## TEXTO PROPORCIONADO
.....

En 2011 vuelve a obtener el Premio del Ministerio de Cultura por su libro Vivir es peligroso (Libros de Tierra Firme, Buenos Aires, 2001). De a poco el dolor por la muerte se va transformando en dolor por la vida, por existir en un “mundo acribillado”, demencial; como si la poeta despertara y se encontrara escindida, convertida en mil pedazos dispersos por el mundo -tal vez sus palabras-, “como si no estuviera en ningún tiempo / en ningún río / es como si no estuviera más / y no existiera nada de lo que hicimos” (2001, p. 35). El conflicto entre vivir, escribir y morir sulfura hasta descubrir, ya hacia su último libro de poemas, la fuente del dolor: “De dónde salí yo / quién me indujo a existir / si yo hubiera imaginado les confieso jamás me hubiera asomado a la vida” (2012, p. 32).

.....

## LÍNEAS PROPORCIONADAS
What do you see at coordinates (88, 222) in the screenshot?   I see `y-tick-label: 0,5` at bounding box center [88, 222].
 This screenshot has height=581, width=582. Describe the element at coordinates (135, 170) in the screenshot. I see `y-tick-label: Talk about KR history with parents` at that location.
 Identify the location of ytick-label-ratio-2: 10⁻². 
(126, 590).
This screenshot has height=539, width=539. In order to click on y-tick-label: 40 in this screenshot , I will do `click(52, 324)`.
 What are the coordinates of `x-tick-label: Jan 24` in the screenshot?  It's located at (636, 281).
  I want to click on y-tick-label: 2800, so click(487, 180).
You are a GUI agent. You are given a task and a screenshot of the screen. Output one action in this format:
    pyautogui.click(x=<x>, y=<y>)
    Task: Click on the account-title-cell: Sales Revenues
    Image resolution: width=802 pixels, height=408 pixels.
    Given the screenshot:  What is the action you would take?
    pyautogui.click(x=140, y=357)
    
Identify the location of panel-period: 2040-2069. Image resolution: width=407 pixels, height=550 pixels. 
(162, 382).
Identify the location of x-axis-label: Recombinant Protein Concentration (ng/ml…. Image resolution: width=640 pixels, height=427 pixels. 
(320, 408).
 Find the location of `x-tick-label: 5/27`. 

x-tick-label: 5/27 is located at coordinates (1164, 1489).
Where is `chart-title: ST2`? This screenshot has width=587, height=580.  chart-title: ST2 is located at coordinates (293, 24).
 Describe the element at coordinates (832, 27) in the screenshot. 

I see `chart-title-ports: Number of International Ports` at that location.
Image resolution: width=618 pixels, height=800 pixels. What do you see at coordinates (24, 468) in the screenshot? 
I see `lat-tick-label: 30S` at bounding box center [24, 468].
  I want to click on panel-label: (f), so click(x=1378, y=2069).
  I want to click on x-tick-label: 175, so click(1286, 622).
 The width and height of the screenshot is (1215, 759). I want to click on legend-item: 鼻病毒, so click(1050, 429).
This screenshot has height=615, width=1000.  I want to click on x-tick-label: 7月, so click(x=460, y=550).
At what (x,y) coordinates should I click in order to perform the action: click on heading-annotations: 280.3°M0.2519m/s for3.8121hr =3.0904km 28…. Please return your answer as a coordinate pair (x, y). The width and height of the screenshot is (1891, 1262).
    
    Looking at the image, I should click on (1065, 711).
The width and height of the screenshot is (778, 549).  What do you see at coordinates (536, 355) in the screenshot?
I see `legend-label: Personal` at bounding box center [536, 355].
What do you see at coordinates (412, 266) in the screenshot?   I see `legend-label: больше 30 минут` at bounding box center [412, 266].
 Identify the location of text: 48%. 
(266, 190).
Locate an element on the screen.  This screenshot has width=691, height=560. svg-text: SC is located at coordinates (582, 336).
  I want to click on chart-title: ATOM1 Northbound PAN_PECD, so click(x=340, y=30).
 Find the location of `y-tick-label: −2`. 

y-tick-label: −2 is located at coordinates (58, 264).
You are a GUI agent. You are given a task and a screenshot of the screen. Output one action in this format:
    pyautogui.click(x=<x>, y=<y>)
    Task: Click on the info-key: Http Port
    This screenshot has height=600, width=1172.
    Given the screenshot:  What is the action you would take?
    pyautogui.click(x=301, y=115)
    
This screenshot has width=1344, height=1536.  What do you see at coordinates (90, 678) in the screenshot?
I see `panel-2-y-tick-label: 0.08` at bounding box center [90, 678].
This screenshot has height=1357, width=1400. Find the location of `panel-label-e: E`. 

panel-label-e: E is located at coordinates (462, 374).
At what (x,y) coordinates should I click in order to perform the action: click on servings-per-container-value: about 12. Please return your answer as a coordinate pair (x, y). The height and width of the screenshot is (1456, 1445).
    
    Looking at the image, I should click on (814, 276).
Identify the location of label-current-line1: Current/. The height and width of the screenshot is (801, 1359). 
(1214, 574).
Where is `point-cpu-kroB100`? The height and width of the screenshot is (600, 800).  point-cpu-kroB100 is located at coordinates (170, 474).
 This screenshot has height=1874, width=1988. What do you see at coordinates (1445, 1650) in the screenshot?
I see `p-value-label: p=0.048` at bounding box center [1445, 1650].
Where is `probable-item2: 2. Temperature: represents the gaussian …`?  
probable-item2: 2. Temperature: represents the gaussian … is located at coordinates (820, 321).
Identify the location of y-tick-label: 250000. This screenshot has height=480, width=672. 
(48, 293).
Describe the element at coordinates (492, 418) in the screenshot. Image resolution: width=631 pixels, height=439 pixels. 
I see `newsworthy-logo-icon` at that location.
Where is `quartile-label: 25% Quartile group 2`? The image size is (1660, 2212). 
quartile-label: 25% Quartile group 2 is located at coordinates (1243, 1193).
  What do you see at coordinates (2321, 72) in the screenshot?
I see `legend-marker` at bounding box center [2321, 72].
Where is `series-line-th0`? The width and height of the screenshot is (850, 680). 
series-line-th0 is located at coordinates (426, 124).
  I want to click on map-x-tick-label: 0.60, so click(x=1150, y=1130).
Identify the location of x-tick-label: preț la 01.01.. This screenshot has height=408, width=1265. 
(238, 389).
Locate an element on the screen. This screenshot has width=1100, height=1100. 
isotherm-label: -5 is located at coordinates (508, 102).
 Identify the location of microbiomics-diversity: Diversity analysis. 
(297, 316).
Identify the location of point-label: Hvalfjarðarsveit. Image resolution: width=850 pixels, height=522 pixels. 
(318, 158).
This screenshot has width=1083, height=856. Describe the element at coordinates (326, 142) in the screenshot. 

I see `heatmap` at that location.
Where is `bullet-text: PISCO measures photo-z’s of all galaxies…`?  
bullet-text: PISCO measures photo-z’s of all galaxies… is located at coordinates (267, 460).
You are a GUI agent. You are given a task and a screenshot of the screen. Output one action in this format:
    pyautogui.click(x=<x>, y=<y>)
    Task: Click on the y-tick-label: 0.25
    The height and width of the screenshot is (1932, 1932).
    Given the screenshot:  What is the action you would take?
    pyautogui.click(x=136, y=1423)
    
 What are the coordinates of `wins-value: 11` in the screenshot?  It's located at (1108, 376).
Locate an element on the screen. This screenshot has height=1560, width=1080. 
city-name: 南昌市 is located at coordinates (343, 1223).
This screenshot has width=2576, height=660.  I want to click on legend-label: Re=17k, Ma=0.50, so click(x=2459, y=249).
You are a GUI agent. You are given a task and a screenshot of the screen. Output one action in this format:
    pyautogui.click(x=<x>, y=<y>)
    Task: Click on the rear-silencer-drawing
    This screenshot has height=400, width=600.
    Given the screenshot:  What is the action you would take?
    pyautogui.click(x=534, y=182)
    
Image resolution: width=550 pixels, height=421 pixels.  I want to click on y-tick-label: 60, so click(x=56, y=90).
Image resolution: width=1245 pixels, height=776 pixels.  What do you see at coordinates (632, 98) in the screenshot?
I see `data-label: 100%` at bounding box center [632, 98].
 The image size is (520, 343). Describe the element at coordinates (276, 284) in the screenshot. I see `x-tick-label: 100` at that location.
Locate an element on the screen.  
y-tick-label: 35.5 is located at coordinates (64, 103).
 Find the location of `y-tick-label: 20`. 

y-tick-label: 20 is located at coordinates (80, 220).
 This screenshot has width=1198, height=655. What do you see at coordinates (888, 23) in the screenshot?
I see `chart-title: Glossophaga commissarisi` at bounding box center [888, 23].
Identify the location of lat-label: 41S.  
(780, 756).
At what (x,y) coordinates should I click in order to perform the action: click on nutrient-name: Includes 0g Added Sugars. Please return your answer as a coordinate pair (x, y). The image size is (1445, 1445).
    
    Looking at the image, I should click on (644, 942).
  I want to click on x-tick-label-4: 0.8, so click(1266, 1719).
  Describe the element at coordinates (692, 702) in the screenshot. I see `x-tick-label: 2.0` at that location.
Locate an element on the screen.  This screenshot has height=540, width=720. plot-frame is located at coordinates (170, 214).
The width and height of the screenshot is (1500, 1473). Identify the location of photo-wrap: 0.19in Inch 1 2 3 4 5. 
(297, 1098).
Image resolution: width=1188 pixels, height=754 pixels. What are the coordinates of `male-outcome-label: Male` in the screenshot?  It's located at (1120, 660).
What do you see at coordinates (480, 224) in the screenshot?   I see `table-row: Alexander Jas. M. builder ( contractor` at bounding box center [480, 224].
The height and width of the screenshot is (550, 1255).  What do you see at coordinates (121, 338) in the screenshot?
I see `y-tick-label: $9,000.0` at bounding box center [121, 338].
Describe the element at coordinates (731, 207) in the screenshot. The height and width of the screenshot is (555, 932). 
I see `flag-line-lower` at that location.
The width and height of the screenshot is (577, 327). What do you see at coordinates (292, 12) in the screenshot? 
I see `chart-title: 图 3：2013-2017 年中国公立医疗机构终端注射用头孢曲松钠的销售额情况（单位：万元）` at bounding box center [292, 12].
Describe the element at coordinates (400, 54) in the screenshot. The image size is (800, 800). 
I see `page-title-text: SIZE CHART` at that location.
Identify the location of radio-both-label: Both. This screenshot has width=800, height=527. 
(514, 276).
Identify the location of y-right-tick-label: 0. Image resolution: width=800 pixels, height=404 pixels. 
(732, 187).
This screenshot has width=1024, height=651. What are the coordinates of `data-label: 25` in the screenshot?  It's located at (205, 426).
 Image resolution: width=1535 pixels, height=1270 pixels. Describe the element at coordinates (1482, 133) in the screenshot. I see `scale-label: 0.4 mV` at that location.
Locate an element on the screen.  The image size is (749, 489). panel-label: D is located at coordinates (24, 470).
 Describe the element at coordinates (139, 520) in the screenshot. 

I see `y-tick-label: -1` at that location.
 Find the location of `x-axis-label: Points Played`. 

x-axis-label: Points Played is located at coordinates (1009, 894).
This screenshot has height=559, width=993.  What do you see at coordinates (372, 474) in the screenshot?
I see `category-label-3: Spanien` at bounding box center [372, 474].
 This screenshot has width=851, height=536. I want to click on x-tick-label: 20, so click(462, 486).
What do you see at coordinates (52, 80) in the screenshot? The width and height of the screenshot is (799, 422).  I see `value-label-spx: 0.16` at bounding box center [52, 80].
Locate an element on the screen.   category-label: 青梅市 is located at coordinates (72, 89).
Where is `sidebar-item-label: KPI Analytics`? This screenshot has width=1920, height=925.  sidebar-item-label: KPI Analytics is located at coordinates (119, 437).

.....

## PREGUNTAS DE ESTUDIO
• 1. Reproduce sin cambios el pasaje del texto sobre la poeta que comienza en las palabras "En 2011 vuelve" y termina después de "(2012, p. 32).".
• 2. Según el texto sobre la poeta, ¿por qué libro obtuvo en 2011 el Premio del Ministerio de Cultura?
• 3. Retoma el texto sobre la poeta y continúalo a partir de su última oración.
Las líneas forman un material independiente del texto sobre la poeta.

## RESULTADOS DEL EJERCICIO
• 1.
En 2011 vuelve a obtener el Premio del Ministerio de Cultura por su libro Vivir es peligroso (Libros de Tierra Firme, Buenos Aires, 2001). De a poco el dolor por la muerte se va transformando en dolor por la vida, por existir en un “mundo acribillado”, demencial; como si la poeta despertara y se encontrara escindida, convertida en mil pedazos dispersos por el mundo -tal vez sus palabras-, “como si no estuviera en ningún tiempo / en ningún río / es como si no estuviera más / y no existiera nada de lo que hicimos” (2001, p. 35). El conflicto entre vivir, escribir y morir sulfura hasta descubrir, ya hacia su último libro de poemas, la fuente del dolor: “De dónde salí yo / quién me indujo a existir / si yo hubiera imaginado les confieso jamás me hubiera asomado a la vida” (2012, p. 32).

• 2. Por su libro Vivir es peligroso.

• 3.
La vasta producción poética se multiplica en los manuscritos, dispersos por toda la casa, por todos los rincones, por la agenda del teléfono, en una página cualquiera de un libro, en hojas cortadas, de cuaderno o sobras de otras. Esta producción, a su vez, se va trazando como un continuum que está en permanente reescritura, donde un poema se reintegra a otro, como se ve en el poema inédito “Amo al hombre y la mujer…”, escrito hacia fines de 2013. De dicho poema hay, al menos, seis versiones entre las originales y el pasaje que realiza su hija Virginia Eguren.
La búsqueda de la palabra justa y casi silenciosa, como una débil telaraña que se entreteje entre el yo y el mundo, es constante en Selva Casal, pero también parece ser propia de su ser poético. Muy pocas veces permuta palabras o quita, porque sabe que al hacer silencio el poema llega: “callemos para dejar hablar a las noches lentas llenas de esas estrellas donde viven los hombres y los perros negros, duermen los moribundos, debajo de esas estrellas donde existen los que nunca más veré” (2007, p. 240). Así como las imágenes entran por las puertas, por las ventanas, suben y bajan por las escaleras de la casa, los poemas se filtran en la poeta y escapan a su control. Por ejemplo, como los poemas “De noche el galopar” (1993, p. 147) y “Tenía que suceder esto” (2012, pp. 23-24). En ambos poemas se reiteran versos casi exactos, después de varios años de diferencia entre uno y otro.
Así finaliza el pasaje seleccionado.